At this stage, we can filter the words with the p_values less than 0.05 to figure out which words are significantly different in high value and low value. I am also looking for words with higher frequency in high_value questions rather than low_value ones.

In [51]:
x = [c[0] for c in chi_squared]
chi_squared_df = pd.DataFrame([c[0] for c in chi_squared], 
                              columns = ['word', 'chi_squared', 'p_value', 'high_value', 'low_value'])
chi_squared_df = chi_squared_df.sort_values('p_value')
chi_squared_df = chi_squared_df[(chi_squared_df['p_value'] < 0.05) & 
                                (chi_squared_df['high_value'] > chi_squared_df['low_value']) ]
chi_squared_df
Out[51]:
word chi_squared p_value high_value low_value
179 monitora 45.947439 1.214686e-11 35 13
78 target_blanksarah 24.358972 7.995351e-07 40 33
226 target_blankkelly 20.921282 4.785483e-06 25 16
93 african 17.283572 3.219584e-05 35 33
494 painter 16.941684 3.854581e-05 16 8
159 target_blankjimmy 16.114608 5.962236e-05 28 24
217 target_blankjon 13.979777 1.847876e-04 23 19
498 pulitzer 13.429676 2.476749e-04 15 9
388 liquid 12.719123 3.619354e-04 17 12
467 example 11.997980 5.325823e-04 15 10
592 spirit 11.341071 7.581159e-04 13 8
689 andrew 11.049381 8.871680e-04 12 7
557 plants 9.954357 1.604691e-03 13 9
547 relative 9.954357 1.604691e-03 13 9
309 border 9.792563 1.752191e-03 18 16
422 process 9.542069 2.008152e-03 15 12
991 physics 8.682874 3.212141e-03 9 5
947 spiritual 8.682874 3.212141e-03 9 5
439 string 8.057304 4.532057e-03 14 12
885 elements 7.198788 7.295282e-03 9 6
625 marine 6.779092 9.223181e-03 11 9
461 jersey 6.652781 9.900120e-03 13 12
721 greece 6.361380 1.166308e-02 10 8
829 translated 5.950459 1.471346e-02 9 7
848 window 5.950459 1.471346e-02 9 7
861 filled 5.950459 1.471346e-02 9 7
590 composed 5.772340 1.628035e-02 11 10
618 persian 5.772340 1.628035e-02 11 10
584 particles 5.772340 1.628035e-02 11 10
602 colony 5.772340 1.628035e-02 11 10
992 physicist 5.549240 1.848871e-02 8 6
694 freedom 5.333590 2.091826e-02 10 9
788 committee 4.896281 2.691459e-02 9 8
792 portuguese 4.896281 2.691459e-02 9 8
919 describe 4.460992 3.467736e-02 8 7
907 nature 4.460992 3.467736e-02 8 7
In [52]:
chi_squared_df.shape[0]
Out[52]:
36

Conclusion¶

In this project, a dataset of Jeopardy questions has been used to figure out some patterns in the questions that could help to win. After exploring we figured out that

  • On average about 6% of the words of answers are found in the questions. So the chance of deducing the answer from the question is quite low.
  • About 69% of the complex words in questions are repeated so studying the past questions can be really helpful to win.
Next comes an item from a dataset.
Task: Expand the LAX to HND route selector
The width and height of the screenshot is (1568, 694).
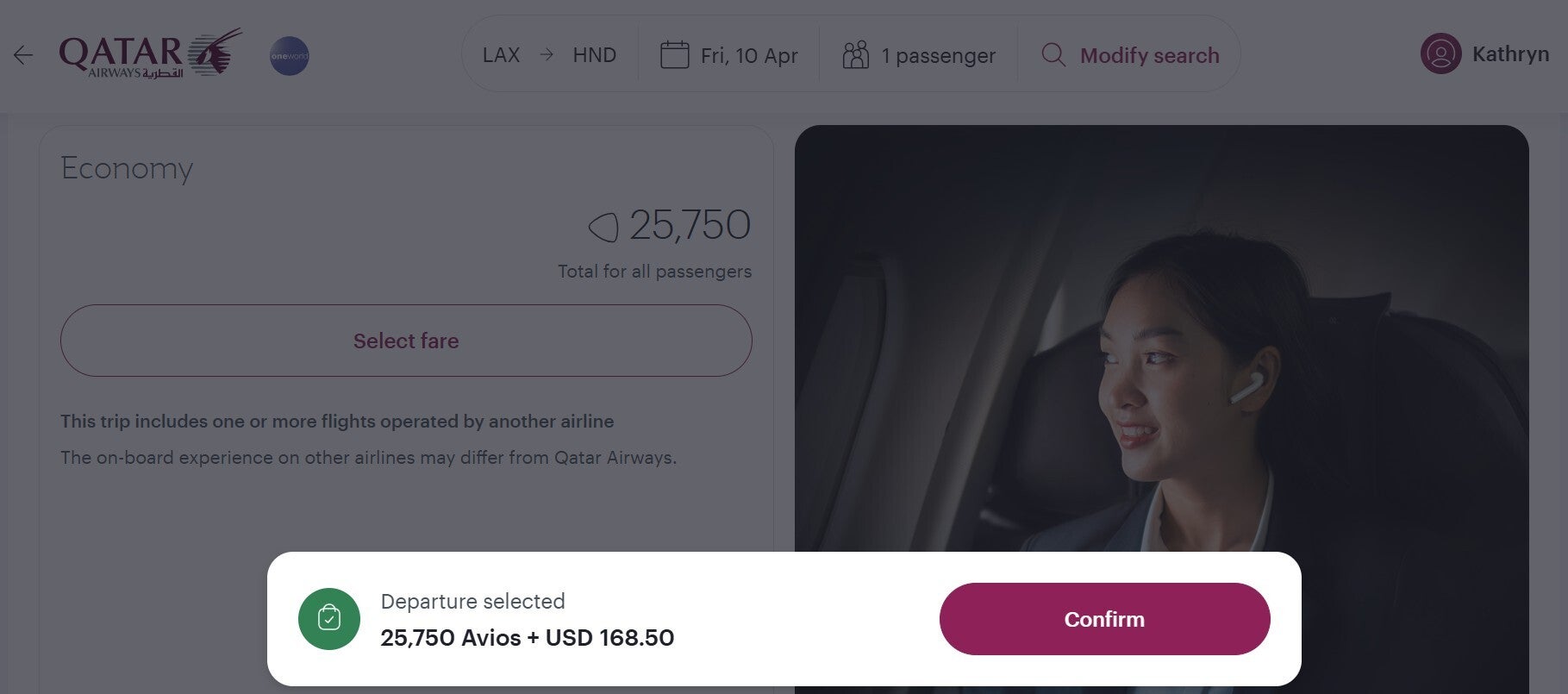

Then we focused our study on questions that pertain to high value questions instead of low value ones. This is helpful to earn more money. Using chi squared test we have got a list of 36 words with higher usage in high value questions and with a statistically significant difference of usage in high value and low value questions.

The next step can be finding the questions with the high value containing these words. These questions can be recommended to study to win.